On 17 October 2014, the European Commission published its decision on the acquisition of a specialty base oil manufacturer of certain refinery assets operated by Shell Deutschland at the Harburg refinery in Hamburg, Germany by Nynas AB, giving Nynas supply shares in excess of 70 percent of the relevant market. A team of Brattle economists, led by principal Dr. Pinar Bagci, advised Nynas AB and its legal counsel, Helström Law and Allen & Overy, throughout the pre-notification, preliminary and in-depth investigation phases of the transaction. The team undertook detailed econometric and cost-price analysis aimed at defining product and geographic markets, identifying transaction efficiencies and developing counterfactual scenarios. The transaction was eventually cleared by the European Commission in September 2013.

Notwithstanding the high concentration, the transaction was cleared without remedies on the basis that it would not lessen competition relative to the counterfactual. The Commission broke new ground by departing from the strict “failing firm” criteria and adopting a more sophisticated and nuanced interpretation, finding that in the absence of the transaction Shell would have closed down the Harburg refinery, due not to financial difficulties, but because of commercial considerations.

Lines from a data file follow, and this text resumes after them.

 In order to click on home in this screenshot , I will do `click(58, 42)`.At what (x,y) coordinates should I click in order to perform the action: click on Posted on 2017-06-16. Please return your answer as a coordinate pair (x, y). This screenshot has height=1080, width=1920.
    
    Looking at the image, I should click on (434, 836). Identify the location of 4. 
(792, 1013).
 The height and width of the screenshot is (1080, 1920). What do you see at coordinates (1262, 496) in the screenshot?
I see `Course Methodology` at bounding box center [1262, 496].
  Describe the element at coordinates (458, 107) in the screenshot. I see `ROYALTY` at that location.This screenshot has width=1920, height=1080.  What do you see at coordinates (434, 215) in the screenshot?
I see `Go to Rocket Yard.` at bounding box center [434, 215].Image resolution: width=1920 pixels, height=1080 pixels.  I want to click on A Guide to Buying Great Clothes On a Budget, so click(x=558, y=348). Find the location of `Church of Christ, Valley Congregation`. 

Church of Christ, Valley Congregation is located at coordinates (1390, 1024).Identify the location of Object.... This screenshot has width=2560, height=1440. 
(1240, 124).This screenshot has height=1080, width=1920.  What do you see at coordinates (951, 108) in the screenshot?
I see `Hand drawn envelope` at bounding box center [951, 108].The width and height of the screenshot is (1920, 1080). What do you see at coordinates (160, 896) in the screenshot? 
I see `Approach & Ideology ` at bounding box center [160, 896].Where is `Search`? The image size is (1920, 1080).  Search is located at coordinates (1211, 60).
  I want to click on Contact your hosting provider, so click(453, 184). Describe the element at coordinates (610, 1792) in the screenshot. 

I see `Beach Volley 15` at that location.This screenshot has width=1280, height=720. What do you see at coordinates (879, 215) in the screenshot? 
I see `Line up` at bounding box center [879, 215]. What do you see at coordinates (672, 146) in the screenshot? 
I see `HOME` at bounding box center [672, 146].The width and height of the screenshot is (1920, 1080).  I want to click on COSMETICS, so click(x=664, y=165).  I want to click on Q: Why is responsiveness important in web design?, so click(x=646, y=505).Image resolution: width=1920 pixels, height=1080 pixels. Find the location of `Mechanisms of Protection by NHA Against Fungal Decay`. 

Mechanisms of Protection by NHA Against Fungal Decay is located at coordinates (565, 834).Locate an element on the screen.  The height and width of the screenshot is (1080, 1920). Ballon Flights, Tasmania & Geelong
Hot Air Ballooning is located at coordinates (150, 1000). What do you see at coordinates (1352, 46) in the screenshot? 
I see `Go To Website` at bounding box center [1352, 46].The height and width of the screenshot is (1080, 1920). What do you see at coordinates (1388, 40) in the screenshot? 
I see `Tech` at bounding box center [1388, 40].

“The Commission case team was initially very opposed to the merger due to the high concentration and deeply skeptical of any efficiency claims,” commented Dr Bagci. “We worked closely with Nynas to demonstrate the production efficiencies that would result from the transaction and our analysis helped persuade the Commission that the most likely counterfactual was closure of the Harburg refinery, which would have reduced capacity and raised costs and prices of naphthenic base oils in Europe.”